This Deeply Emotional Ad for a Japanese Music Store Will Definitely Strike a Chord

Need a new reason to cry at weddings? Tosando, a Japanese company that offers musical instruments and lessons, is pleased to oblige with this intense, time-tripping tear-jerker.

The short film tells the story of a widowed, middle-aged father and his daughter on her wedding day. At the reception, dad sits at the piano and attempts to play Pachelbel's Canon, which opens the floodgates for memories both happy and sad. The flashbacks are a tad disorienting at first, but you'll get the gist. (RocketNews24 has a handy breakdown/translation for those in need.) There's a nice shot of the bride's hands playing along on the table as pop struggles with the song. Her pissy disapproval of his decision to play gives the scene an extra dose of reality and keeps things from getting too sentimental.

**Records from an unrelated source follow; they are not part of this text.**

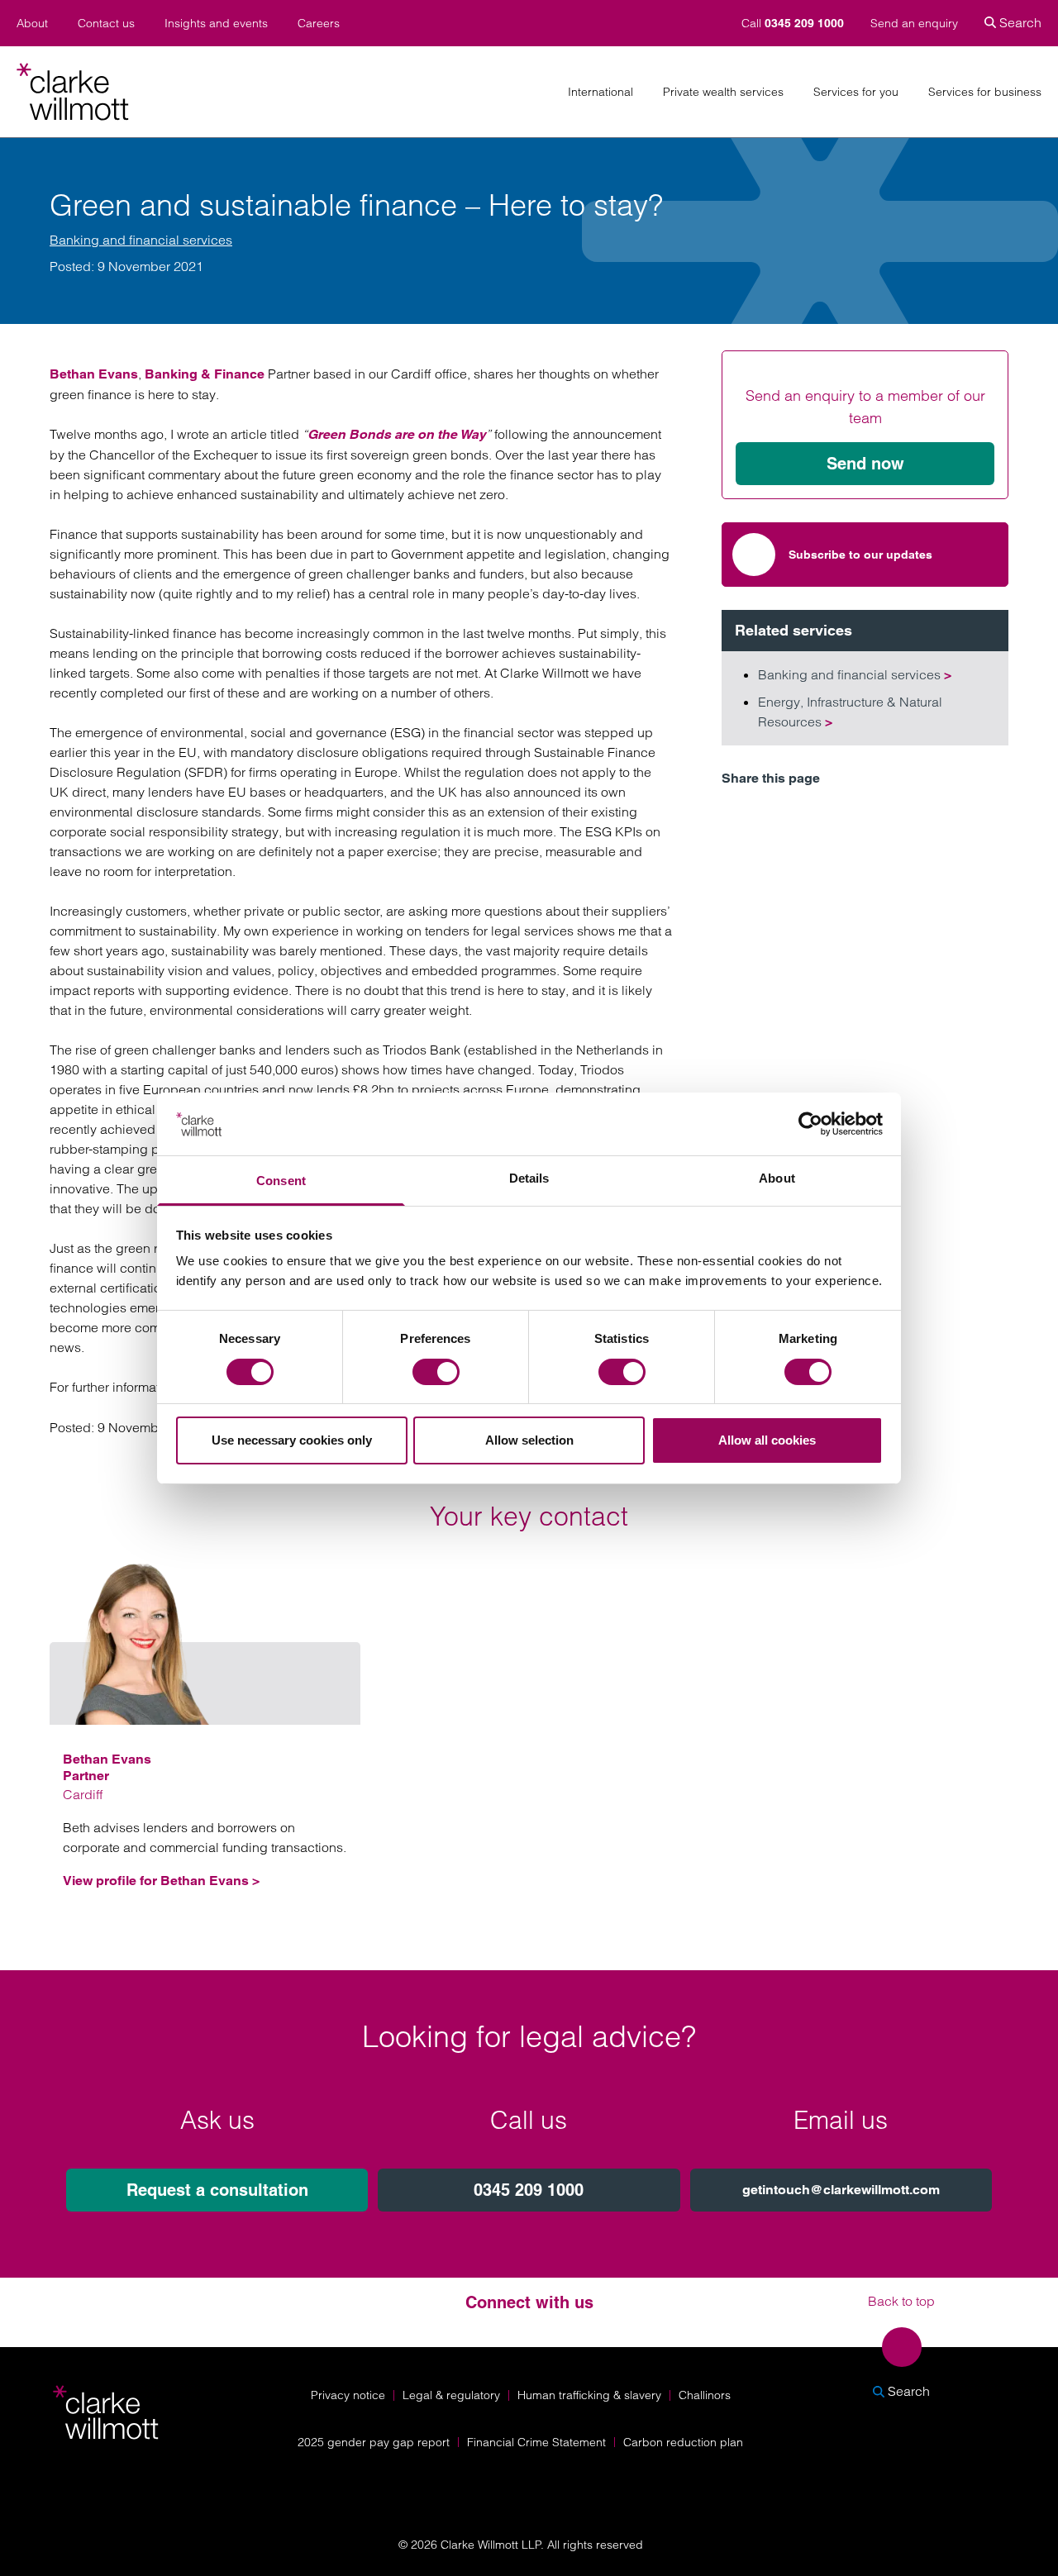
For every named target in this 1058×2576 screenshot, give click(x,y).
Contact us (106, 23)
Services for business (984, 92)
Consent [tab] (281, 1181)
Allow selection (529, 1440)
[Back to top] (902, 2347)
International (600, 92)
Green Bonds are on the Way (396, 434)
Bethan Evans (94, 374)
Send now (865, 464)
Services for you (855, 92)
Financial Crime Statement (536, 2442)
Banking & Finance (204, 374)
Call (792, 23)
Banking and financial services (141, 239)
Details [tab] (529, 1178)
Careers (319, 23)
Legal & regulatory (451, 2395)
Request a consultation (217, 2190)
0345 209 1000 (529, 2190)
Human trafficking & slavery (589, 2395)
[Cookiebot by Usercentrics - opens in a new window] (810, 1124)
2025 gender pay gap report (374, 2442)
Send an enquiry (914, 23)
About (32, 23)
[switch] (436, 1372)
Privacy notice (348, 2395)
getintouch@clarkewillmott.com (841, 2189)
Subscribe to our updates (860, 554)
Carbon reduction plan (683, 2442)
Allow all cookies (767, 1440)
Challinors (705, 2395)
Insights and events (216, 23)
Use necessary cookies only (292, 1440)
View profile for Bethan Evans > (161, 1880)
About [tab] (777, 1178)
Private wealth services (723, 92)
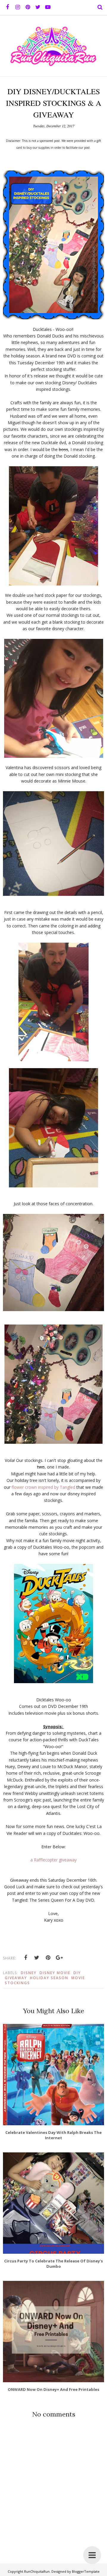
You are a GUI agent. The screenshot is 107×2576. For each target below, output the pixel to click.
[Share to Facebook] (25, 1957)
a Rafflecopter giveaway (53, 1860)
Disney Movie (55, 1972)
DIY (77, 1972)
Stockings (17, 1982)
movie (78, 1977)
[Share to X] (37, 1957)
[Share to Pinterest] (48, 1957)
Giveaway (16, 1977)
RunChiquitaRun (37, 2571)
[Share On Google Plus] (59, 1957)
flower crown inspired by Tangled (43, 1487)
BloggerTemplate (86, 2571)
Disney (29, 1972)
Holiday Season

Judging from reactions around the Web, this finely crafted cinematic spot, clocking in at more than three minutes, has left more than a few viewers misty-eyed.

Indeed, emotion-stirring ads from Asia are a big deal these days. Thai mobile company TrueMove told an immensely popular sob story last year, and Thai Life Insurance has twice turned on the waterworks to impressive effect. In Japan, Intel recently pitched in with this epic 13-minute base-bawler.

All advertising is manipulative to some degree, but at least these weepers win us over with deft manipulation. Such spots broadly play on our emotions without stepping over the line into maudlin territory. These commercials truly make us feel something, which is a lot more than I can say for much of the self-consciously wacky ad campaigns still being trotted out for American audiences. Sometimes that crap is so lame it makes me want to cry.